シルディーヌは、こくんと息をのんだ。

言葉にするにはとても恥ずかしい。

けれど、フリードの意見を聞いてみたい。


「ほしいものは……あの、その、わ……わ、私だったり、するのかしら? なんて、そんなこと、ありえ」

「いいえ、あります」


即座に否定の言葉をくっつけようとしたシルディーヌを遮り、フリードはきっぱりと言ってうなずく。


「団長の愛情は生半可なものじゃありません。愛は、常日頃から滝のようにざんざか降り注いでおられます」

「え、滝のように?? アルフが、毎日?」

「はい。団長の様子を見ていれば分かります」


毎日とは、そんなばかな。あのイジワルなアルフレッドが。

それは、フリードが“団長の女”というフィルターを通しているから、勘違いしてるのでは?
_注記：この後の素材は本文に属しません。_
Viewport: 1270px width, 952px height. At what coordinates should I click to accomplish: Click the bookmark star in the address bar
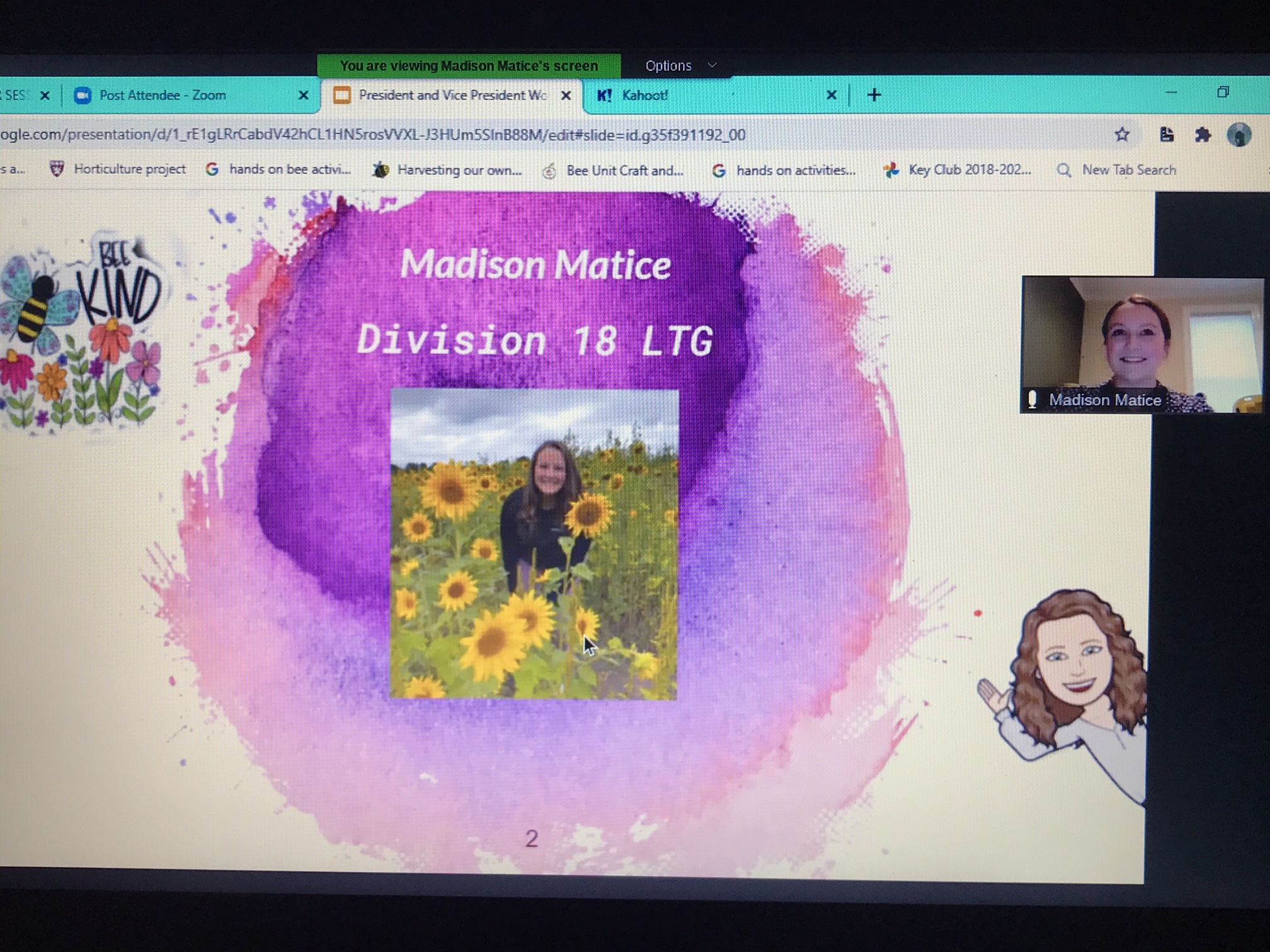[x=1123, y=134]
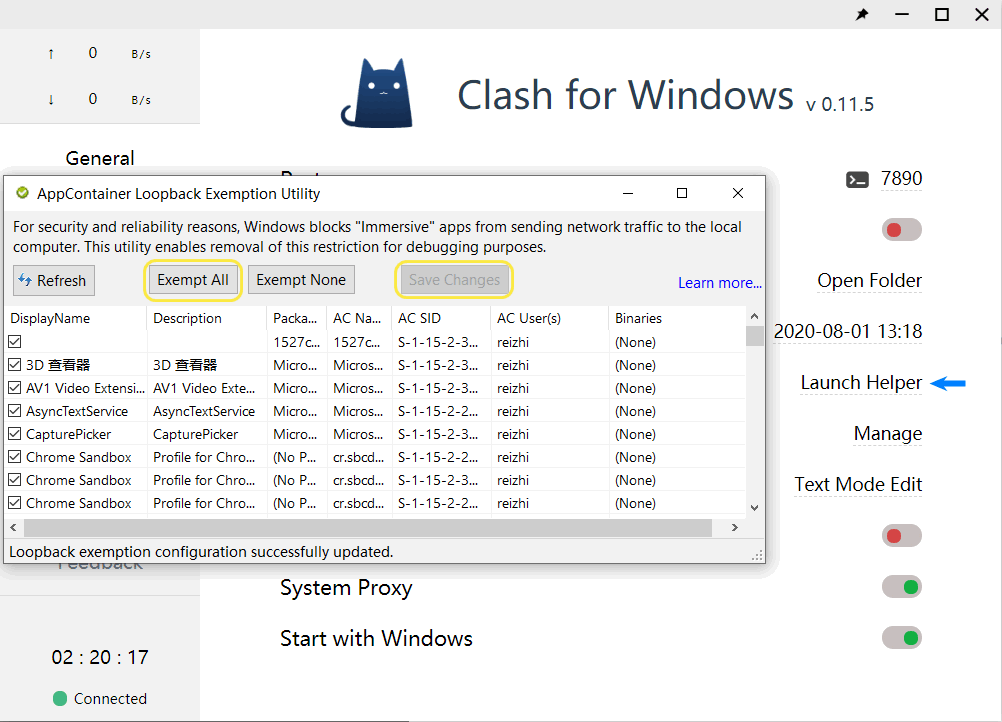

そう考えるが、フリードには明確な根拠があるのかもしれない。


「た、たとえば、どんなふうに?」

「そうですね。これだけは、言えます。団長は、ほぼシルディーヌさんの意向に基づいて行動されています」

「私の、意志をもとに?」

「はい……具体的なことはご自分で発見してください。人から聞くものじゃございません」


そう言い残し、フリードは書状の束を抱えなおして宮殿の中へ入って行く。

シルディーヌはその真っ黒い後ろ姿を見ながら、ぽつりとつぶやいた。


「滝のようって……本当なの?」


シルディーヌは、サンクスレッドにある大きな滝を思い出してしまい、ぶるっと身震いしたのだった。